Passage cité:
*-*-*
Communiqué commun de l'Observatoire des Libertés et du Numérique (OLN)1[1]
La légalité du décret est assise sur un ensemble législatif ancien, porteur, en
lui-même, des dangers que ce fichier TES met brutalement en lumière
aujourd'hui. L'article 27 de la loi dite « informatique et libertés » de 1978
laisse au gouvernement la faculté d'instituer, par un simple décret, tous
traitements de données à caractère personnel pour le compte de l'État, ou
touchant à la sécurité nationale. Pire, depuis 2004, les données biométriques
sont soumises au même régime, au mépris de leur sensibilité extrême. De cette
honteuse manœuvre, notre démocratie devrait tirer toutes conséquences :
l'absence de contrôle parlementaire sur la création de fichiers concernant les
individus par l'exécutif doit être combattue.
La CNIL, dont il faut rappeler qu'elle doit sa création précisément à la
protestation (virulente) de nombreux citoyens contre la création d'un fichier
similaire au fichier TES en 1974, le fichier SAFARI, a obtenu le pouvoir et le
devoir de rendre des avis motivés sur les décisions de créations de fichiers de
données à caractère personnel mis en œuvre notamment par l'État. Or, la
capacité de la CNIL à freiner, voire contrer les projets étatiques de fichage
s'est trouvée encore entamée par la réduction de son pouvoir d'avis conforme à
un inoffensif avis préalable, mais non contraignant, par la loi du 6 août 2004.
*-*-*
Lignes de données:
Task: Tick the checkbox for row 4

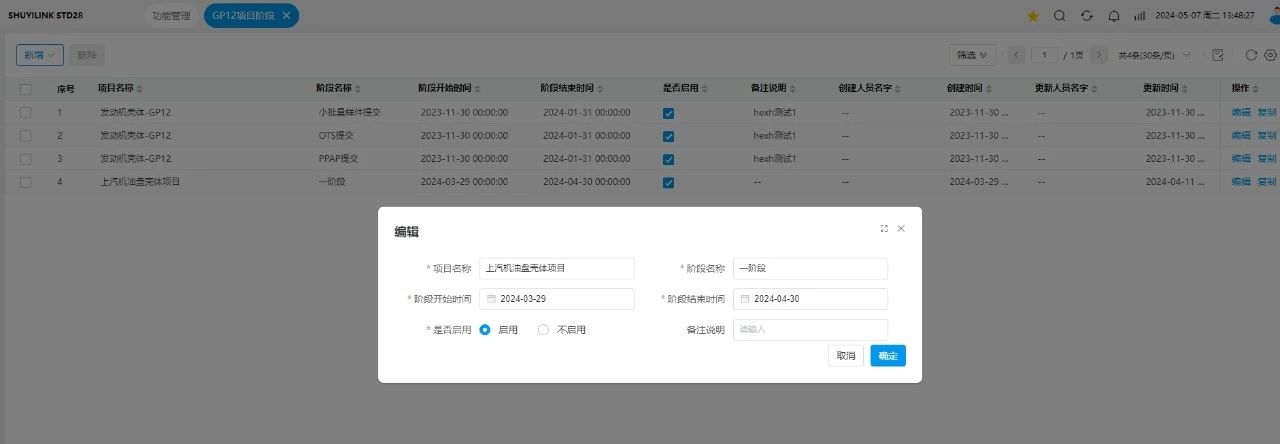Action: (26, 182)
*-*-*
Consigne donnée 1:
Selon le passage cité, sur quoi repose la légalité du décret créant le fichier TES ? Répondez en une à trois phrases.
Consigne donnée 2:
Répondez à ces questions à partir du passage cité :
(a) Quel fichier de 1974 a provoqué la protestation à laquelle la CNIL doit sa création ?
(b) Quelle loi a réduit le pouvoir d'avis conforme de la CNIL ?
(c) Selon le passage, à quel contrôle l'exécutif échappe-t-il lorsqu'il crée des fichiers concernant les individus ?
Consigne donnée 3:
Reproduisez sans rien changer le passage cité, de « Communiqué commun de » à « doit être combattue. ».

Réponse 1:
Elle repose sur l'article 27 de la loi « informatique et libertés » de 1978. Cet article laisse au gouvernement la faculté d'instituer par un simple décret tous traitements de données à caractère personnel pour le compte de l'État ou touchant à la sécurité nationale. Depuis 2004, les données biométriques sont soumises au même régime.

Réponse 2:
(a) Le fichier SAFARI.
(b) La loi du 6 août 2004.
(c) Au contrôle parlementaire.

Réponse 3:
Communiqué commun de l'Observatoire des Libertés et du Numérique (OLN)1[1]
La légalité du décret est assise sur un ensemble législatif ancien, porteur, en
lui-même, des dangers que ce fichier TES met brutalement en lumière
aujourd'hui. L'article 27 de la loi dite « informatique et libertés » de 1978
laisse au gouvernement la faculté d'instituer, par un simple décret, tous
traitements de données à caractère personnel pour le compte de l'État, ou
touchant à la sécurité nationale. Pire, depuis 2004, les données biométriques
sont soumises au même régime, au mépris de leur sensibilité extrême. De cette
honteuse manœuvre, notre démocratie devrait tirer toutes conséquences :
l'absence de contrôle parlementaire sur la création de fichiers concernant les
individus par l'exécutif doit être combattue.